Mrs. Campbell, May, and Arlene Spider-eyes have become inseparable, and all they do is smoke, do one another’s hair, and lie around half naked, giggling and stupid. When we’re not sitting with Nat, Jas, Hope, and I spend all our time gathering firewood and looking for food. Hope is good at reaching figs on high branches and dragging heavy logs to the beach.
We spotted a helicopter yesterday, but it came nowhere near our island. It was a very long way away. There are so many little islands, and they all look alike, densely wooded like small mountains in the sea. There must be at least thirty between us and the one we were supposed to camp on.
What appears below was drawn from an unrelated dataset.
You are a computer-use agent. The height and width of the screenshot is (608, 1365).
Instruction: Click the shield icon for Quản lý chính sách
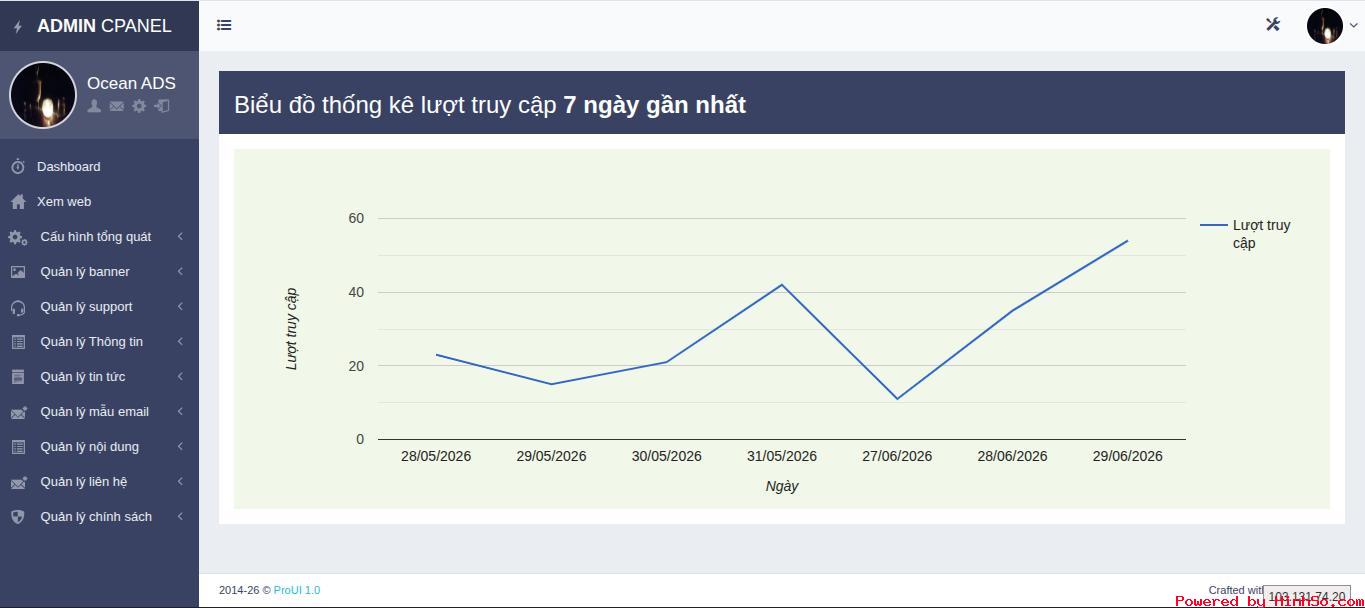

“If they k-keep on looking they are sure to f-f-find us eventually, aren’t they?” said Hope. “M-maybe we should be mo
re proactive about g-getting help,” she added.
“How do you mean?” I ask.
“B-build a r-raft or something.”
“How on earth can we do that? Anyway, it’s too rough; it would sink, and we’d drown.”
“We built a c-camp. We could use the same m-materials for a raft.”
“It wouldn’t float.”
“Light m-more fires, all along the b-beach?”
“We can barely keep one fire going, let alone more. No, that’s stupid.”
“W-w-well, w-what do you suggest, then?”
“I don’t know. Write SOS in the sand.”
“The sand gets c-covered every high tide.”
“We’ve got no other means of signaling.”
“Okay. We’ll g-get the juniors to help c-collect as m-many stones and big shells as they can. We’ve already got quite a f-few.”
Hope has a point, and it would give them something to do, and help take their minds off Sandy’s death and Natalie’s leg. That’s the idea, anyway. We work the beach, heads down, looking for rocks and shells.
There’s a scream.
The red sleeping bag has been dragged from its original burial place and torn apart. Sandy’s body is gone. Carly has Sandy’s bloody teddy bear in her arms.
I pick her up and run to Mrs. Campbell.
“Mrs. Campbell. Sandy’s body—it’s gone.”
Her eyes roll in her head, not focusing on anything. May giggles.